作者：Dong-Liang Ding, Min-Hao Zou, Xu Wang, Guang-Zhao Qin, Shi-Yu Zhang, Siew Yin Chan, Qing-Yong M
关键字：Hexagonal boron nitride, Polymer composite, Thermal conductivity, First principles, Iterative EMT model, Machine learning.
论文来源：期刊
具体来源：Chemical Engineering Journal 2022, 437, 135438.
发表时间：2022年
  Demand for thermal management materials (TMMs) with efficient in-plane heat dissipation has grown with the advancement of intelligent wireless communication equipment. Herein, polydisperse hexagonal boron nitride (ae-BN) in the range of micrometers to nanometers via aqueous-assisted exfoliation. First principles investigation revealed that ae-BN possess high intrinsic thermal conductivity.
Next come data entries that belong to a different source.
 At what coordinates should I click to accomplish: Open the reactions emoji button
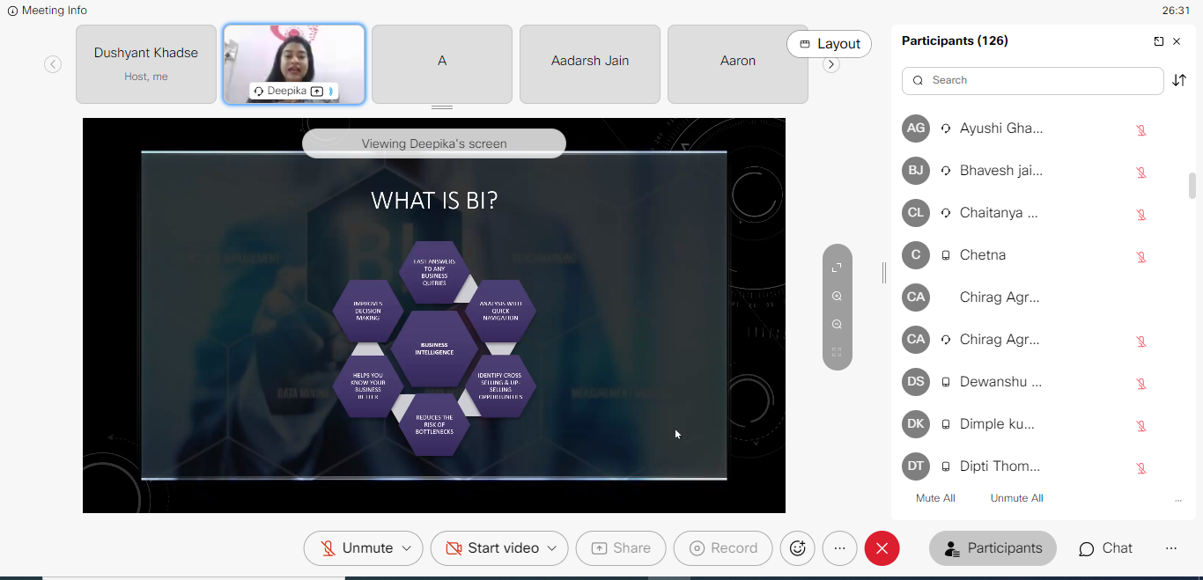point(798,548)
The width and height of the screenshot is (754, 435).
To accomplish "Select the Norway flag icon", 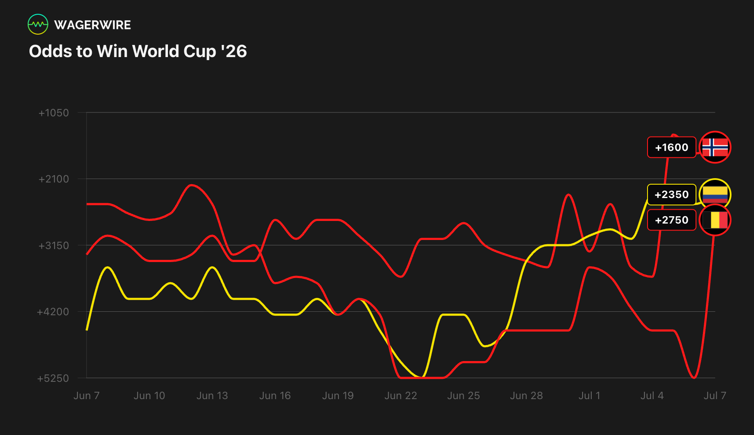I will [x=715, y=147].
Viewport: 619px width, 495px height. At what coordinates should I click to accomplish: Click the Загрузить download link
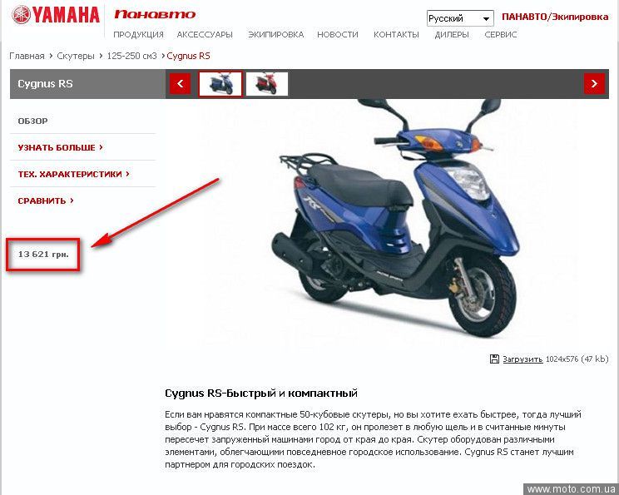tap(522, 359)
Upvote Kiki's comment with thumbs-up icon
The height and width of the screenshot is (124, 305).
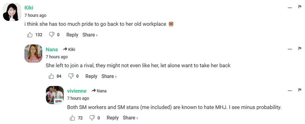coord(30,35)

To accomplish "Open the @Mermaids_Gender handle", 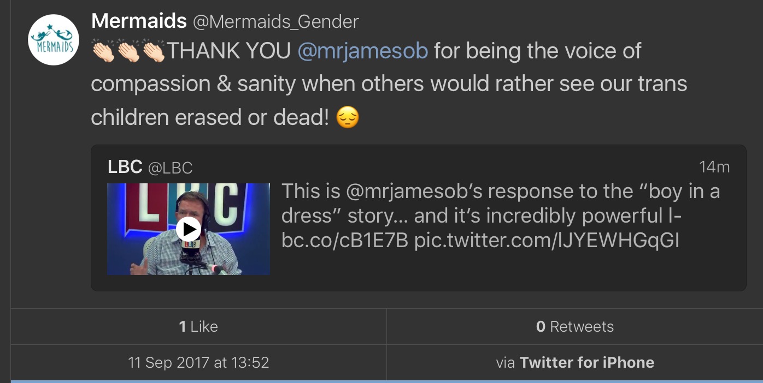I will [276, 22].
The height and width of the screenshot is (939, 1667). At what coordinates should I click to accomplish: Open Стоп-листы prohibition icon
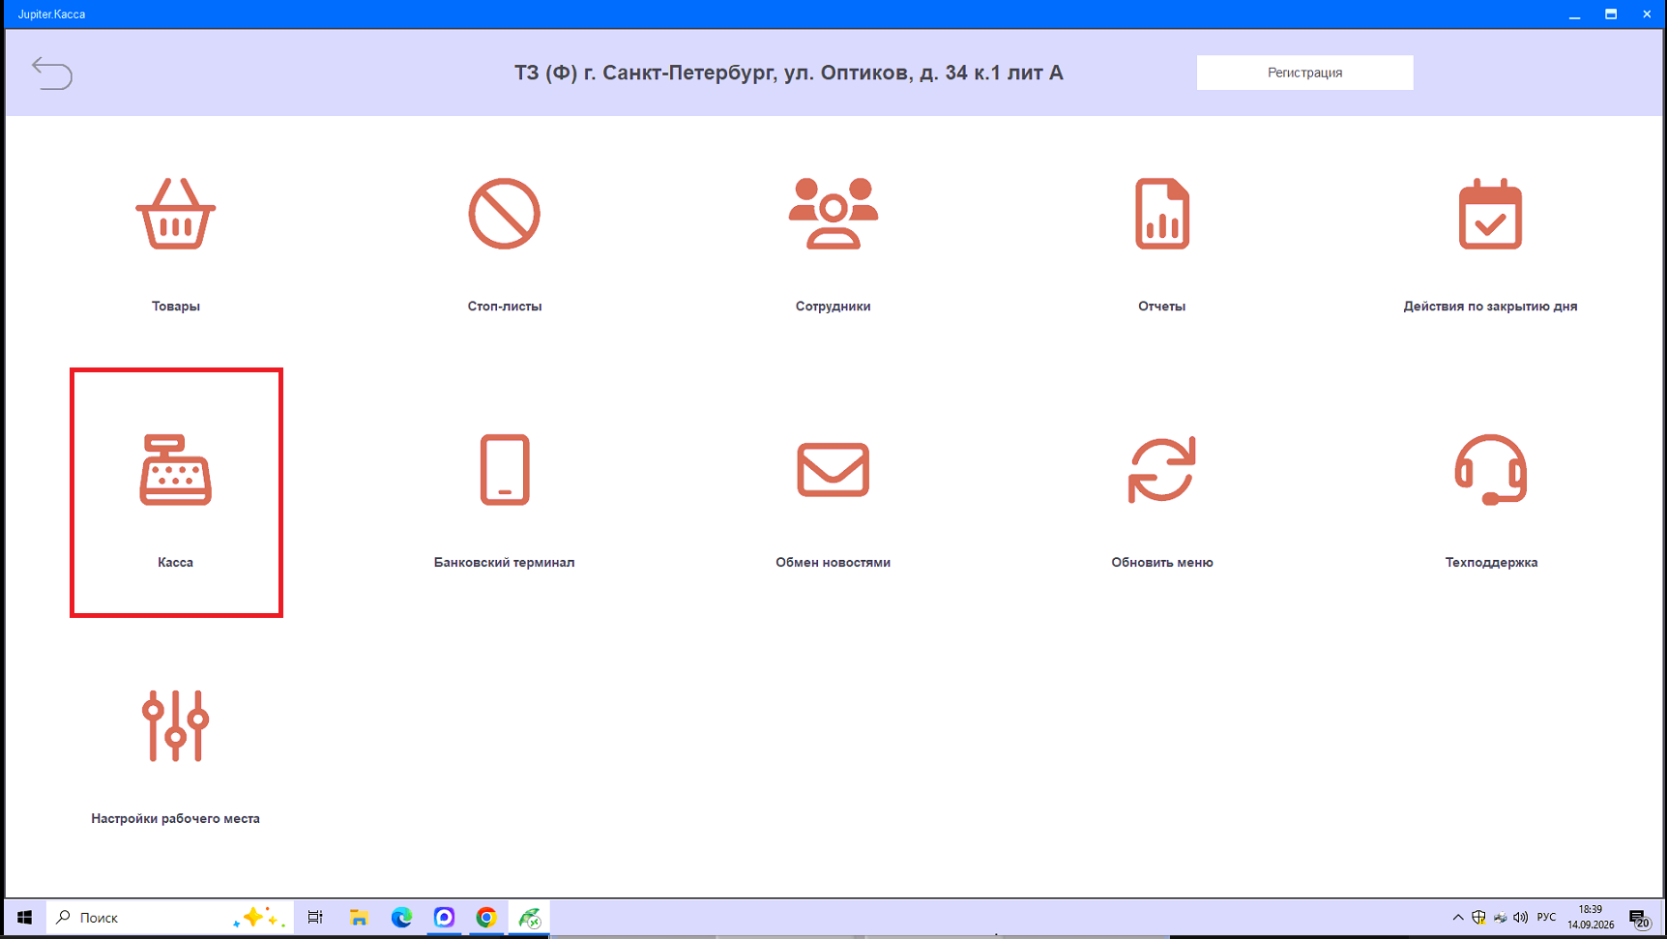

A series of ae-BN/PI composites were then fabricated through facile methods: vacuum-filtration and hot-pressing. The ae-BN/PI composites with 30 vol% ae-BN loading exhibited superior in-plane thermal conductivity (6.57 W/(m·K) compared to pristine h-BN/PI composite (3.92 W/(m·K)). SEM images and structural modeling of ae-BN/PI composites revealed that thermal conduction pathways constructed in the composites continuously increased with ae-BN content, attributing to an increased contact probability in composites with higher content of ae-BN. Reduction in thermal boundary resistance of ae-BN/PI composites was proved by our iterative EMT model. In-plane thermal conductivity of ae-BN/PI composites with different fillers’ contents at variable temperatures were predicted by machine learning technique, viz. artificial neural network (ANN) model. In brief, ae-BN/PI composites with high thermal conductivity, electrical insulation, thermal stability, and mechanical strength were successfully fabricated. The heat conduction mechanism of ae-BN/PI composites was investigated, serving as an important piece of puzzle for the advancement in TMMs of the advanced electronic devices.